I'll drink any one of yer under the table! You! The chatterbox! Reckon you can take me? No? Howza 'bout you, Grandma? You ever tried Old McKillys Extra Spiced Rum before? Guaranteed to put hairs on yer chest! Step aboard, aye!
Storyteller cues
First nightThe Sailor chooses a living player. ◦
Other nightsThe Sailor chooses a living player. ◦
How to run it (Storyteller)
How to play
- Immortality as a town resource: you are extremely difficult to kill while sober, so position yourself as a blocker — advocate loudly, make big claims, and absorb suspicion that would otherwise kill a key townsfolk or the Investigator.
- Drunk targeting as a tool: each night you must drunk someone, so deliberately choose the most dangerous information role when you suspect they already have what they need, or target a role you believe is evil to hamstring them — but remember the Storyteller decides who actually gets drunk.
- Self-drunk deliberately when it matters: if you suspect your own information is about to be wrong or useless, or if you want to protect a critical townsfolk from the drunk penalty entirely, choosing yourself is a valid play rather than a concession.
- Don't over-reveal early: announcing you're the Sailor makes you a prime poisoning or Al-Hadikhia target for evil, and it telegraphs exactly which player will be drunk each night; consider waiting until you have enough trust to use your immortality publicly as leverage.

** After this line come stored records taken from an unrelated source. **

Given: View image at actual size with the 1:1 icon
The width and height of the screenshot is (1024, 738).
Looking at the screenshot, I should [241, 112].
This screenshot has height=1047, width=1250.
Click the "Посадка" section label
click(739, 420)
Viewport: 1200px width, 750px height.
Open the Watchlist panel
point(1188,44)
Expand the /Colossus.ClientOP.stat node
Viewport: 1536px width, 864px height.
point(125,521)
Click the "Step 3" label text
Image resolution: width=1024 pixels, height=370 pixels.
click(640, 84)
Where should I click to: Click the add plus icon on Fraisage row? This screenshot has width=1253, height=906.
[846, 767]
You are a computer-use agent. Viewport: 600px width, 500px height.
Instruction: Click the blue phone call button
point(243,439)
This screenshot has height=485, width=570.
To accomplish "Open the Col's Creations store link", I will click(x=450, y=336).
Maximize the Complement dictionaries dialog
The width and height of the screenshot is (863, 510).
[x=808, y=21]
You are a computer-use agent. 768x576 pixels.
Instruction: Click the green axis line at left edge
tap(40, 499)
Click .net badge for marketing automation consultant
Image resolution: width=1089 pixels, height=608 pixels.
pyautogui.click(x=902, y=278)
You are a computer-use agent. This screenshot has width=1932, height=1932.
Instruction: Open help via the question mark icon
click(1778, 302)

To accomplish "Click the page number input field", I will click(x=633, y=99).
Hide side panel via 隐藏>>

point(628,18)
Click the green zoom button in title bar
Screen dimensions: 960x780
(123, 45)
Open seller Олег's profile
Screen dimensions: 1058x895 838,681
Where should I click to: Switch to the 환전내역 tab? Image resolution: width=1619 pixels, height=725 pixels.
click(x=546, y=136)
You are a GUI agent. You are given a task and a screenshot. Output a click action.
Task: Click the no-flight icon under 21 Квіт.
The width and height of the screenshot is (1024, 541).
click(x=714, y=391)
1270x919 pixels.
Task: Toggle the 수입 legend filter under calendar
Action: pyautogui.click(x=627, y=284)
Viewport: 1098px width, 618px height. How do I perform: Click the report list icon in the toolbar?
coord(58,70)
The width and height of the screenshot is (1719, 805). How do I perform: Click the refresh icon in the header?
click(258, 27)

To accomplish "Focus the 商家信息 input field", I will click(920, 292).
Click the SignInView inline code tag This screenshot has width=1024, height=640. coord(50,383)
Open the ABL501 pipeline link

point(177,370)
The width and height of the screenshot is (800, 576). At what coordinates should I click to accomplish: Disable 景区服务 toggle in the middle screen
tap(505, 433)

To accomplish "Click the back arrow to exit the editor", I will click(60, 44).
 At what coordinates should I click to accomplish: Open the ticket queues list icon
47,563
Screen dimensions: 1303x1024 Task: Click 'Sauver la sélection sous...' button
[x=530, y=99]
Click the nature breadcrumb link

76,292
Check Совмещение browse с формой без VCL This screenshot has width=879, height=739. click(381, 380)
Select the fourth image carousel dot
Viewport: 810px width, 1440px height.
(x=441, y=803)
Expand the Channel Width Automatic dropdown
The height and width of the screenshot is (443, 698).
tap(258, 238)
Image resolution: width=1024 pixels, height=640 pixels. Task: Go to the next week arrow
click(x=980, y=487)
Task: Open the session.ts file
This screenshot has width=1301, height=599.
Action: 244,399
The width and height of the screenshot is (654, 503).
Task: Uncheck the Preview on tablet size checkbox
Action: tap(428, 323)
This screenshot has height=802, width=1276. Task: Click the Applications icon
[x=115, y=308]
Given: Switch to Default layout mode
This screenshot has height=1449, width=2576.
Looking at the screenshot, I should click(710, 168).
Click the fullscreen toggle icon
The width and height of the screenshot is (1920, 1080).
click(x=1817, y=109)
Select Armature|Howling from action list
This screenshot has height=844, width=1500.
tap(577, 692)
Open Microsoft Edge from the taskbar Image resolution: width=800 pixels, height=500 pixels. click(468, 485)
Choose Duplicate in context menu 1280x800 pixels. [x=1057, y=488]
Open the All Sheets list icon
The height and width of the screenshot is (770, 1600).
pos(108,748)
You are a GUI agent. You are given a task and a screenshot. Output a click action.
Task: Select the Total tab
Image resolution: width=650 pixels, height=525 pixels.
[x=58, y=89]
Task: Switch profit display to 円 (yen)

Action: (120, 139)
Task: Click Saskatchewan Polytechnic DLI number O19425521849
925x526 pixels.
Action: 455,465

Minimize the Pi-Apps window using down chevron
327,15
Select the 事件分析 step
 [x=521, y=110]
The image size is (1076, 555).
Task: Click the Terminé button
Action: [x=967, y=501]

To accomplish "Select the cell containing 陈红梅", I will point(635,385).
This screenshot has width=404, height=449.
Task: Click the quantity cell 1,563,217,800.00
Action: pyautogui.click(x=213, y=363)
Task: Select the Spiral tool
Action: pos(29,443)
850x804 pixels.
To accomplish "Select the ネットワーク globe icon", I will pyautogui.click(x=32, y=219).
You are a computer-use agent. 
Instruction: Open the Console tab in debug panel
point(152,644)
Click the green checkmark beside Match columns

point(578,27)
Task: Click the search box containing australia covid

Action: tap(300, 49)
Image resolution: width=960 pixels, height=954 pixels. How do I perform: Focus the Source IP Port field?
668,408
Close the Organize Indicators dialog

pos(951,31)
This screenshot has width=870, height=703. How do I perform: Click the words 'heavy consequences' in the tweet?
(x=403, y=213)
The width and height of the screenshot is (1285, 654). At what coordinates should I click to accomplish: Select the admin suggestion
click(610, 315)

- Most common mistake: assuming you are always the one who is drunk — the Storyteller chooses who gets drunk, so don't discount your own information just because you targeted someone; play as if you are sober unless you have a specific reason to doubt yourself.
How to bluff as the Sailor
- Claim Sailor when you want a low-information bluff that still commands table respect — you produce no verifiable claims, so there's nothing to cross-check, and your 'immortality' can be tested only by dying, which evil avoids.
- Fake the drunk targeting: each day, casually mention which player you 'drunkened' the previous night and frame it as protection or a tactical choice, keeping your story consistent with whoever you name being slightly off that night.
- Target a confirmed good player for your fake drunk to seem cooperative — saying you drunk the Investigator so their false info doesn't mislead anyone is exactly the kind of reasoning a real Sailor uses and is hard to disprove.
- The biggest tell is surviving a confirmed demon kill without explanation — a real Sailor survives because of the ability, but if evil protects you via a different mechanism and you claim Sailor immortality, the math may not add up to observant players.
Key interactions
A sober Sailor cannot be killed by Al-Hadikhia's ability regardless of the choice made; in the three-player scenario where all are meant to die, the Sailor simply survives alone if the other two chose to live, making them the sole non-demon survivor of that night.
If the Sailor is poisoned, their 'can't die' protection evaporates and they can be killed by execution or the demon like any other player; evil should treat poisoning the Sailor as a high-priority move to enable their removal.